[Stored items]

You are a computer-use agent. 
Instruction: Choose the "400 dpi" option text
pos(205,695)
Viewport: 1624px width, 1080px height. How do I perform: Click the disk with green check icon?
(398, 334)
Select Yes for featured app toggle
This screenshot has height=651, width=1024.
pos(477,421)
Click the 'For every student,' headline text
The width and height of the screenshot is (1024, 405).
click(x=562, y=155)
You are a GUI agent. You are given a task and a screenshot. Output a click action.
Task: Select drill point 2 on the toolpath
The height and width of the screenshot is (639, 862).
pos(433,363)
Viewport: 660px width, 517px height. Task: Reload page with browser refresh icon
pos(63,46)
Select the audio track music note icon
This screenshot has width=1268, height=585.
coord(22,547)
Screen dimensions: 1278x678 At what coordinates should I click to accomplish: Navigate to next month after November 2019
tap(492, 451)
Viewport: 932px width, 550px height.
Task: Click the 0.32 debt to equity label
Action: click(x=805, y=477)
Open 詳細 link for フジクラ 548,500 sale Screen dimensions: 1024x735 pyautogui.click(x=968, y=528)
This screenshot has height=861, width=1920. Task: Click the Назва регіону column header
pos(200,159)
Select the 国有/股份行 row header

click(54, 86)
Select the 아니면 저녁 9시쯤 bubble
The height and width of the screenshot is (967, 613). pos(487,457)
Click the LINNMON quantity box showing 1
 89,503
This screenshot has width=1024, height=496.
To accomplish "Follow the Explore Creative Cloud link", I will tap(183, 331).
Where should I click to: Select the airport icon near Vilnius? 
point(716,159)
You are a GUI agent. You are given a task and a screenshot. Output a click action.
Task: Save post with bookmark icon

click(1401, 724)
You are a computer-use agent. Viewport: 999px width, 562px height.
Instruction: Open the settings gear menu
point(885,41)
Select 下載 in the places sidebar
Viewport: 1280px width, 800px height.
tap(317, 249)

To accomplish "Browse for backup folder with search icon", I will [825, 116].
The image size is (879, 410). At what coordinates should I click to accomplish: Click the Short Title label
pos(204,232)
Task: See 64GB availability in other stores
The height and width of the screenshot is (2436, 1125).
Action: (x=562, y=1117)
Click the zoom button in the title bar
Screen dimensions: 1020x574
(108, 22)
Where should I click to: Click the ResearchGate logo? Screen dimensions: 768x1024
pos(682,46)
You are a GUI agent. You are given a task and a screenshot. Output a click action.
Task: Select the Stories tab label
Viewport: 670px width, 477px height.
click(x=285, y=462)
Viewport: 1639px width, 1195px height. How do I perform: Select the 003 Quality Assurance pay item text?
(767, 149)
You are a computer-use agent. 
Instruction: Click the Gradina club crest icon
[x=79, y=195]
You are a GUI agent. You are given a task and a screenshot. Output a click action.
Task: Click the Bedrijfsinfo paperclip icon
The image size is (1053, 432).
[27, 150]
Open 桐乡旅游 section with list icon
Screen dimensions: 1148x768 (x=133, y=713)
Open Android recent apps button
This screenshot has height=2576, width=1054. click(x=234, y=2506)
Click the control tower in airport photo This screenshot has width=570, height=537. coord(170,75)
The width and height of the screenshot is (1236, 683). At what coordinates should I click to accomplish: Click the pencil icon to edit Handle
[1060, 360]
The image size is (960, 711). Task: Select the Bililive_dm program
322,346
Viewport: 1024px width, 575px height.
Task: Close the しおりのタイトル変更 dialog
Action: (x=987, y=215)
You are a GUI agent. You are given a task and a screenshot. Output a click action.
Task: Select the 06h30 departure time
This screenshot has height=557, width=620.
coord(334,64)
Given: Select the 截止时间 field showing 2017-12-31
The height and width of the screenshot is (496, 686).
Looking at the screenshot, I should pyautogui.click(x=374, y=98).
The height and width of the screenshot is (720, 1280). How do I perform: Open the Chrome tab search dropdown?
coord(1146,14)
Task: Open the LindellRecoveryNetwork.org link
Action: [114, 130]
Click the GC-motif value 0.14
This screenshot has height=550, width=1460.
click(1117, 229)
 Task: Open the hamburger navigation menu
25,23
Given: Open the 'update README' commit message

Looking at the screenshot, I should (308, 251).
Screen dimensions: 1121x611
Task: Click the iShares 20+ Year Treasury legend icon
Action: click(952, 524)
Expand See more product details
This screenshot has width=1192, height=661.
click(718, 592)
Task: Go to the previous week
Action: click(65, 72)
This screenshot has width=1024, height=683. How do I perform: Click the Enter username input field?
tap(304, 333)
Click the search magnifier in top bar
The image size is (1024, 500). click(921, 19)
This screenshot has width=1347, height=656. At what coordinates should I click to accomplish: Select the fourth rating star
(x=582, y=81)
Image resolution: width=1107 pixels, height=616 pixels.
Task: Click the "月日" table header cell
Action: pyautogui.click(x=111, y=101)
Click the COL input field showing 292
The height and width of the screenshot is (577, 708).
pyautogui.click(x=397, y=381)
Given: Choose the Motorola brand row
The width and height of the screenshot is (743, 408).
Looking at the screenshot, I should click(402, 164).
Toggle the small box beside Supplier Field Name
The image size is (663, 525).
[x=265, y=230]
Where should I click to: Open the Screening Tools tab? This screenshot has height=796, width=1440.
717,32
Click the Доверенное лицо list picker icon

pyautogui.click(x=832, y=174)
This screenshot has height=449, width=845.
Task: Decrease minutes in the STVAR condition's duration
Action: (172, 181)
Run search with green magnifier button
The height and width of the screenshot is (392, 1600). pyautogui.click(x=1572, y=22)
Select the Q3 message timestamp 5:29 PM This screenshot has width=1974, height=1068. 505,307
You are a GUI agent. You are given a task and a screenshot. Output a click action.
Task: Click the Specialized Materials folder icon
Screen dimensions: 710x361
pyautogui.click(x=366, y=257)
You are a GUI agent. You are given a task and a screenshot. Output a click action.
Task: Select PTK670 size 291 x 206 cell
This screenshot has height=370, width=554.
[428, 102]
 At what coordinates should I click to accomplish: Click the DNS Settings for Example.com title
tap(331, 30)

- **Work to complete**
Copy every entry exactly.

- **Response below**
You are a computer-use agent. 
Instruction: Choose the "400 dpi" option text
pos(205,695)
Viewport: 1624px width, 1080px height. How do I perform: Click the disk with green check icon?
(398, 334)
Select Yes for featured app toggle
This screenshot has height=651, width=1024.
pos(477,421)
Click the 'For every student,' headline text
The width and height of the screenshot is (1024, 405).
click(x=562, y=155)
You are a GUI agent. You are given a task and a screenshot. Output a click action.
Task: Select drill point 2 on the toolpath
The height and width of the screenshot is (639, 862).
pos(433,363)
Viewport: 660px width, 517px height. Task: Reload page with browser refresh icon
pos(63,46)
Select the audio track music note icon
This screenshot has width=1268, height=585.
coord(22,547)
Screen dimensions: 1278x678 At what coordinates should I click to accomplish: Navigate to next month after November 2019
tap(492, 451)
Viewport: 932px width, 550px height.
Task: Click the 0.32 debt to equity label
Action: click(x=805, y=477)
Open 詳細 link for フジクラ 548,500 sale Screen dimensions: 1024x735 pyautogui.click(x=968, y=528)
This screenshot has height=861, width=1920. Task: Click the Назва регіону column header
pos(200,159)
Select the 国有/股份行 row header

click(54, 86)
Select the 아니면 저녁 9시쯤 bubble
The height and width of the screenshot is (967, 613). pos(487,457)
Click the LINNMON quantity box showing 1
 89,503
This screenshot has width=1024, height=496.
To accomplish "Follow the Explore Creative Cloud link", I will tap(183, 331).
Where should I click to: Select the airport icon near Vilnius? 
point(716,159)
You are a GUI agent. You are given a task and a screenshot. Output a click action.
Task: Save post with bookmark icon

click(1401, 724)
You are a computer-use agent. Viewport: 999px width, 562px height.
Instruction: Open the settings gear menu
point(885,41)
Select 下載 in the places sidebar
Viewport: 1280px width, 800px height.
tap(317, 249)

To accomplish "Browse for backup folder with search icon", I will [825, 116].
The image size is (879, 410). At what coordinates should I click to accomplish: Click the Short Title label
pos(204,232)
Task: See 64GB availability in other stores
The height and width of the screenshot is (2436, 1125).
Action: (x=562, y=1117)
Click the zoom button in the title bar
Screen dimensions: 1020x574
(108, 22)
Where should I click to: Click the ResearchGate logo? Screen dimensions: 768x1024
pos(682,46)
You are a GUI agent. You are given a task and a screenshot. Output a click action.
Task: Select the Stories tab label
Viewport: 670px width, 477px height.
click(x=285, y=462)
Viewport: 1639px width, 1195px height. How do I perform: Select the 003 Quality Assurance pay item text?
(767, 149)
You are a computer-use agent. 
Instruction: Click the Gradina club crest icon
[x=79, y=195]
You are a GUI agent. You are given a task and a screenshot. Output a click action.
Task: Click the Bedrijfsinfo paperclip icon
The image size is (1053, 432).
[27, 150]
Open 桐乡旅游 section with list icon
Screen dimensions: 1148x768 (x=133, y=713)
Open Android recent apps button
This screenshot has height=2576, width=1054. click(x=234, y=2506)
Click the control tower in airport photo This screenshot has width=570, height=537. coord(170,75)
The width and height of the screenshot is (1236, 683). At what coordinates should I click to accomplish: Click the pencil icon to edit Handle
[1060, 360]
The image size is (960, 711). Task: Select the Bililive_dm program
322,346
Viewport: 1024px width, 575px height.
Task: Close the しおりのタイトル変更 dialog
Action: (x=987, y=215)
You are a GUI agent. You are given a task and a screenshot. Output a click action.
Task: Select the 06h30 departure time
This screenshot has height=557, width=620.
coord(334,64)
Given: Select the 截止时间 field showing 2017-12-31
The height and width of the screenshot is (496, 686).
Looking at the screenshot, I should pyautogui.click(x=374, y=98).
The height and width of the screenshot is (720, 1280). How do I perform: Open the Chrome tab search dropdown?
coord(1146,14)
Task: Open the LindellRecoveryNetwork.org link
Action: [114, 130]
Click the GC-motif value 0.14
This screenshot has height=550, width=1460.
click(1117, 229)
 Task: Open the hamburger navigation menu
25,23
Given: Open the 'update README' commit message

Looking at the screenshot, I should (308, 251).
Screen dimensions: 1121x611
Task: Click the iShares 20+ Year Treasury legend icon
Action: click(952, 524)
Expand See more product details
This screenshot has width=1192, height=661.
click(718, 592)
Task: Go to the previous week
Action: click(65, 72)
This screenshot has width=1024, height=683. How do I perform: Click the Enter username input field?
tap(304, 333)
Click the search magnifier in top bar
The image size is (1024, 500). click(921, 19)
This screenshot has width=1347, height=656. At what coordinates should I click to accomplish: Select the fourth rating star
(x=582, y=81)
Image resolution: width=1107 pixels, height=616 pixels.
Task: Click the "月日" table header cell
Action: pyautogui.click(x=111, y=101)
Click the COL input field showing 292
The height and width of the screenshot is (577, 708).
pyautogui.click(x=397, y=381)
Given: Choose the Motorola brand row
The width and height of the screenshot is (743, 408).
Looking at the screenshot, I should click(402, 164).
Toggle the small box beside Supplier Field Name
The image size is (663, 525).
[x=265, y=230]
Where should I click to: Open the Screening Tools tab? This screenshot has height=796, width=1440.
717,32
Click the Доверенное лицо list picker icon

pyautogui.click(x=832, y=174)
This screenshot has height=449, width=845.
Task: Decrease minutes in the STVAR condition's duration
Action: (172, 181)
Run search with green magnifier button
The height and width of the screenshot is (392, 1600). pyautogui.click(x=1572, y=22)
Select the Q3 message timestamp 5:29 PM This screenshot has width=1974, height=1068. 505,307
You are a GUI agent. You are given a task and a screenshot. Output a click action.
Task: Click the Specialized Materials folder icon
Screen dimensions: 710x361
pyautogui.click(x=366, y=257)
You are a GUI agent. You are given a task and a screenshot. Output a click action.
Task: Select PTK670 size 291 x 206 cell
This screenshot has height=370, width=554.
[428, 102]
 At what coordinates should I click to accomplish: Click the DNS Settings for Example.com title
tap(331, 30)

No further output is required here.